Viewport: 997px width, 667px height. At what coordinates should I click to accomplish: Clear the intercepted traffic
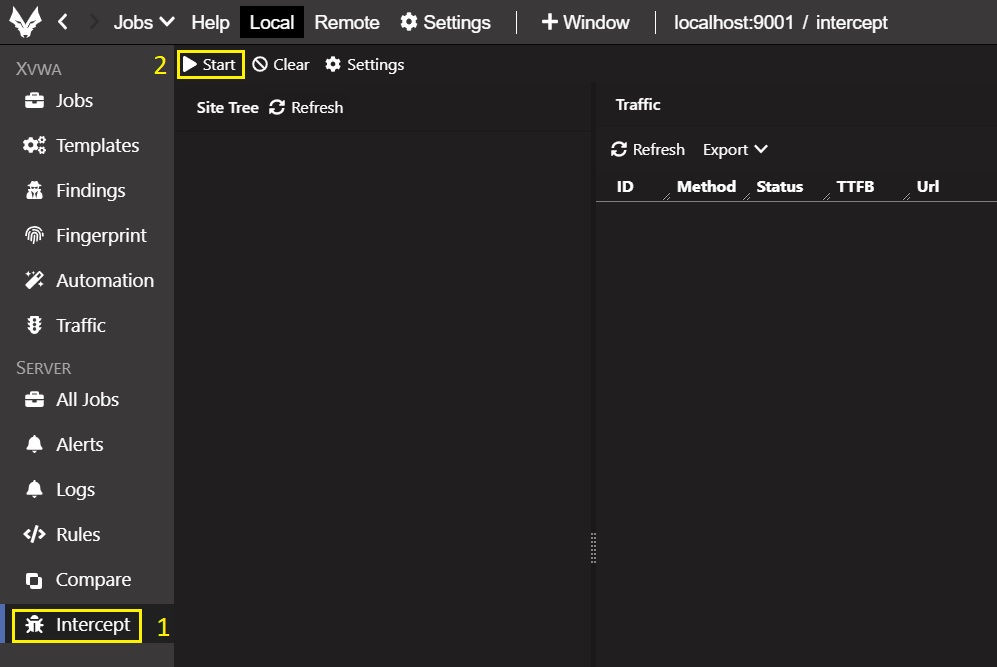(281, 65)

---

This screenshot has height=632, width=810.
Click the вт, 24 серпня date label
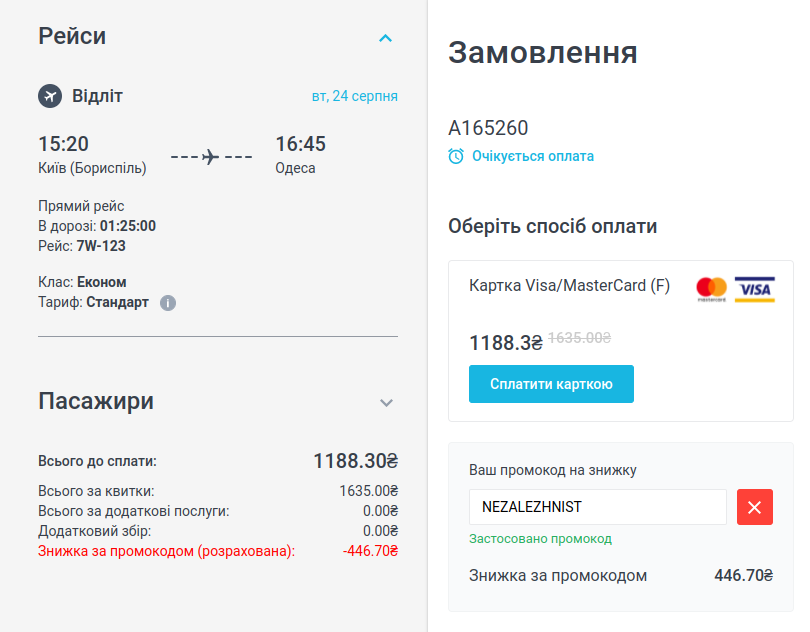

---

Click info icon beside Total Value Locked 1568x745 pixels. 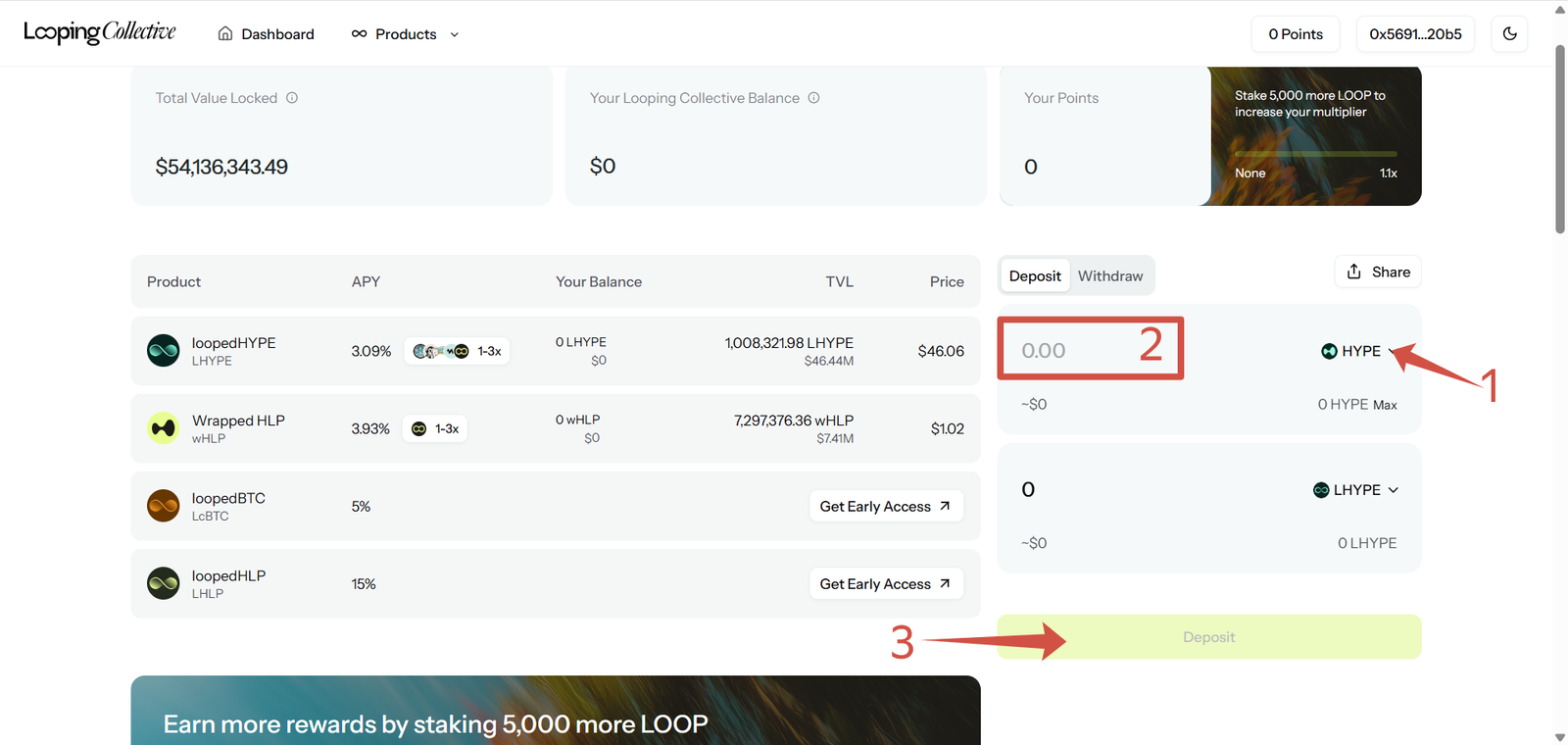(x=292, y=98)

---

Work to complete |
Please make an exact copy of the lines above from the line with "This screenshot has height=632, width=810." through the line with "Click the вт, 24 серпня date label", both ends included.

Worked solution |
This screenshot has height=632, width=810.
Click the вт, 24 серпня date label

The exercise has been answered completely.